Nurses must understand that substance abuse is an illness and that these women deserve to be treated with patience, kindness, consistency, and firmness when necessary. Even women who are actively abusing drugs will experience pain during labor and after giving birth and may need pain medication, as well as nonpharmacologic interventions. It is helpful to develop a standardized plan of care so that patients have limited opportunities to play staff members against each other. Mother-infant attachment should be promoted by identifying the woman's strengths and reinforcing positive maternal feelings and behaviors. Staffing should be sufficient to ensure strict surveillance of visitors and prevent unsupervised drug use.

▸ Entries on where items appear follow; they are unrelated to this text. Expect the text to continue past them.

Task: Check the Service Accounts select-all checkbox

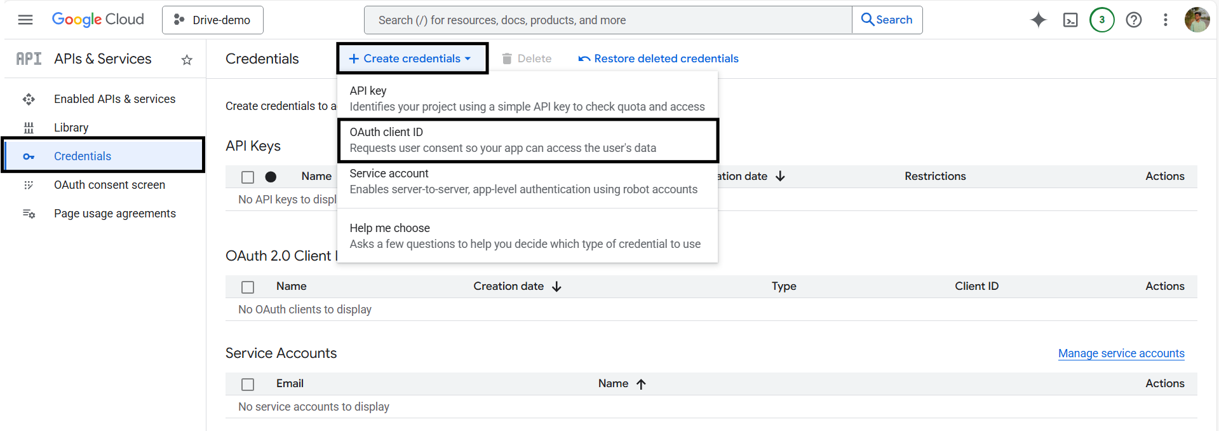Action: (248, 384)
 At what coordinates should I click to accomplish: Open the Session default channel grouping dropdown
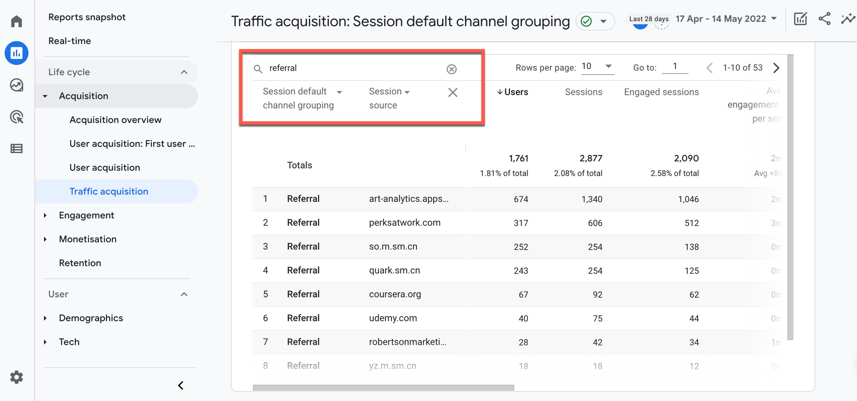click(339, 91)
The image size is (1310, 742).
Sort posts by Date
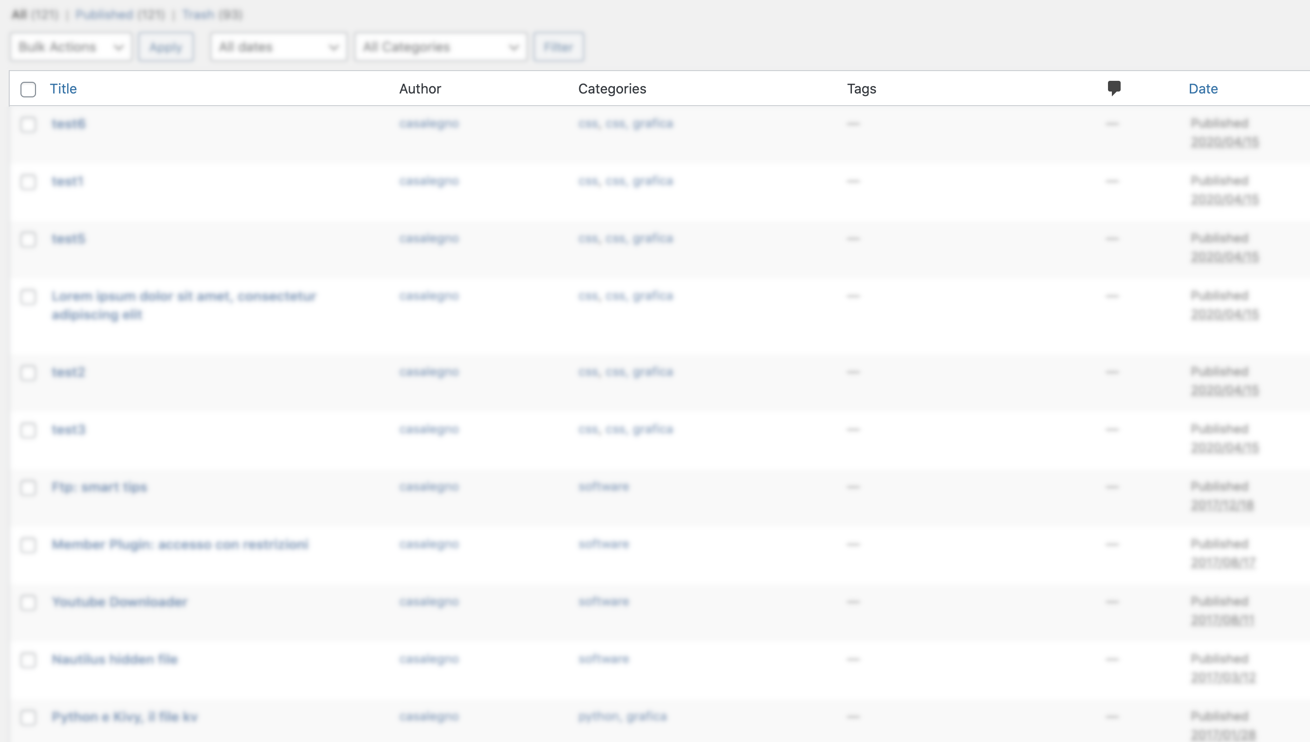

Advice regarding breastfeeding must be individualized. Although all abused substances appear in breast milk, some in greater amounts than others (Brody, Larner, & Minneman, 1998), breastfeeding is definitely contraindicated in women who use amphetamines, alcohol, cocaine, heroin, or marijuana. The baby's nutrition and safety needs are of primary importance in this consideration. For some women, a desire to breastfeed may provide strong motivation to achieve and maintain sobriety.
Smoking can interfere with the let-down reflex. Women who smoke in the postpartum period and breastfeed should avoid smoking for two hours before a feeding to minimize the nicotine in the milk and improve the letdown reflex. Mothers should also be discouraged from smoking in the same room with the infant because exposure to secondhand smoke can increase the likelihood of the infant experiencing behavioral and respiratory health problems (Lawrence, 1999; March of Dimes, 2000).
Before a known substance abuser is discharged with her baby, the home situation is assessed to determine that the environment is safe and that someone will be available to meet the infant's needs if the mother proves unable to do so. Usually, the hospital's social services department will be involved in interviewing the mother before discharge to ensure that the infant's needs will be met. Sometimes family members or friends will be asked to become actively involved with the mother and infant after discharge. A home care or public health nurse may be asked to make home visits to assess the mother's ability to care for the baby and provide guidance and support. If serious questions about the infant's well-being exist, the case will probably be referred to the state's child protective services agency for further action.